While reflecting on this giving up of jealousy I was struck by the whole notion of swimming in my own lane and minding my own business, doing my own work. Okay that’s good. However, it’s not exactly the truth-filled notion. The truth is more like we’re at a family reunion with everyone showing up, and I do mean every one. The ones we struggle with, the ones that are easy to love, the ones who have messy hair, the ones who forgot to brush their teeth that morning, the ones who wear clothing that we find most distasteful (shocking), the ones who wear our patience with the ease of a hot knife through butter, the ones who seem to have it all together but are really a hot mess, the ones who we connect with on a deeply profound level in a few short moments, the ones who ___________________. In some way or another we connect with each person. In some way we connect. It might be that the person adds to our over all well-being supporting, encouraging us to greater things. It might be that this person shows us great examples of what not to say/do. It might be that the person sees that chip on our shoulders and knocks it off efficiently in ten words or less. It might be this person exemplifies love and grace in a way that speaks deeply to our very core.

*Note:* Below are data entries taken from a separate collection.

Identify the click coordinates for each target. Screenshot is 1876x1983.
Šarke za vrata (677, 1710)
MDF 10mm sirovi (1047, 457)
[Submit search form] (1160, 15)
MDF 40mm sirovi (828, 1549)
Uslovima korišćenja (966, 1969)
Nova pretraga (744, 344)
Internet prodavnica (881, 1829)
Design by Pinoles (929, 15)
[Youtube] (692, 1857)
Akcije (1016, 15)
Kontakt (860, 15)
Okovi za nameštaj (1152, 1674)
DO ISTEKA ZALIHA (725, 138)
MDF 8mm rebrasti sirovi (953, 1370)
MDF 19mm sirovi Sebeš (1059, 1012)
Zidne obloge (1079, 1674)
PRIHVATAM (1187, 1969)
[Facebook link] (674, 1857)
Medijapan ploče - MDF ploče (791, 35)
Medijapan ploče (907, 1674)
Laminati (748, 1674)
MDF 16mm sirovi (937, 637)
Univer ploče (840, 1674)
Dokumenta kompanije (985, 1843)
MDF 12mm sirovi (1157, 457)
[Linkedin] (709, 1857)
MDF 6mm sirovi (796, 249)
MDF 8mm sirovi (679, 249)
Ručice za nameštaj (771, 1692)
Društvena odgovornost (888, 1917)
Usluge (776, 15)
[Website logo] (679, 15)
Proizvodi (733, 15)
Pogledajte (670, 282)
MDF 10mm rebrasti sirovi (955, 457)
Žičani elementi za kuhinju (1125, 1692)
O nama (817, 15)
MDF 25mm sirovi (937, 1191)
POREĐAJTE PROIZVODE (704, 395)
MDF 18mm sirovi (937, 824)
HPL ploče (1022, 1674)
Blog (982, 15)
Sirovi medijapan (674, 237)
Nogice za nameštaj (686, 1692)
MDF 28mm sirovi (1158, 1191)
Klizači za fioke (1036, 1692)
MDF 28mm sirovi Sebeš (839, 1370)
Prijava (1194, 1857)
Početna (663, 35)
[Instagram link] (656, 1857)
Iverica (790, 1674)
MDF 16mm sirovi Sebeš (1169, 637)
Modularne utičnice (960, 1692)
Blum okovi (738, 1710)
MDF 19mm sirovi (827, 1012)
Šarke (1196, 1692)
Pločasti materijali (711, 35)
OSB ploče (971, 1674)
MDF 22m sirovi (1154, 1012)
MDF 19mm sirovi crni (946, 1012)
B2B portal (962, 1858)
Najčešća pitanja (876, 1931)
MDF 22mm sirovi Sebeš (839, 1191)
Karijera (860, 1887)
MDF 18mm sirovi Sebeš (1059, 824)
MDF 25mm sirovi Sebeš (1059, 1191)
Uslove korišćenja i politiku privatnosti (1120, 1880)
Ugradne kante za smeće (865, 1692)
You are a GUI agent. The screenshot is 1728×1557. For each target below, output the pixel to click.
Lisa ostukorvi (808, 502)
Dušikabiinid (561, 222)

In other words I don’t think we have lanes to swim in. Life isn’t quite as neat and tidy as all that. If it were, then finding our life’s work, being content in that work, and growing in that work would be free from the outside influences of others.
We are influenced by those we meet.
In a moment of grace I was given some spiritual insight that showed me something I’d missed out on, gave up, quit because it was hard and I wasn’t ready for the kind of vulnerability that sticking with it would require. In that moment there were some pangs of longing, something jealous. And the reminder that I gave up jealousy for Lent and have chosen to stick with it. Thank you God for that glimpse.
Now and again there are other moments that cause the reminder that I have up jealousy for Lent. In those moments the reminder that I don’t know how they got to this moment sets aside that jealousy, allows me to offer a moment of gratitude for what I see. And realize that our social media is often carefully curated. While I’ve shared some of my struggle, particularly of this last winter, my social media presence would not have necessarily indicated that. It was intentional, not to withhold the truth but because not everyone needs to know every detail of my life. And there may be others involved that I’m intentionally not speaking of.
While this letting go began in my quilting world extending out is very freeing. Just like the immediate “what about me” moment glimpsed that moment of grace. It was, in fact a moment of pride and jealousy. That by giving up jealousy in one area of life I can now see it now in others is a moment of grace. I’m appreciating the gift of God for this person, and the beauty of having them in my life.
I’m also thinking how we could radically change the world of quilt making through the grace of appreciating the work of others, the hard work that they put into getting to what they are doing when we meet them. And let’s not presume that they are making loads of money either. Making good money is really challenging in any creative endeavor. And this perception of making bank adds to the jealousy and inquiries for us to give-away our work. Some give away our work for us by taking it without permission.
In midst of writing someone shared this link with me to live-streamed Adoration. I’m not going to be able to get to Mass this week as I have some family things I’m doing so this and the daily readings will be my make-do.
May your week be as beautifully creative as you are.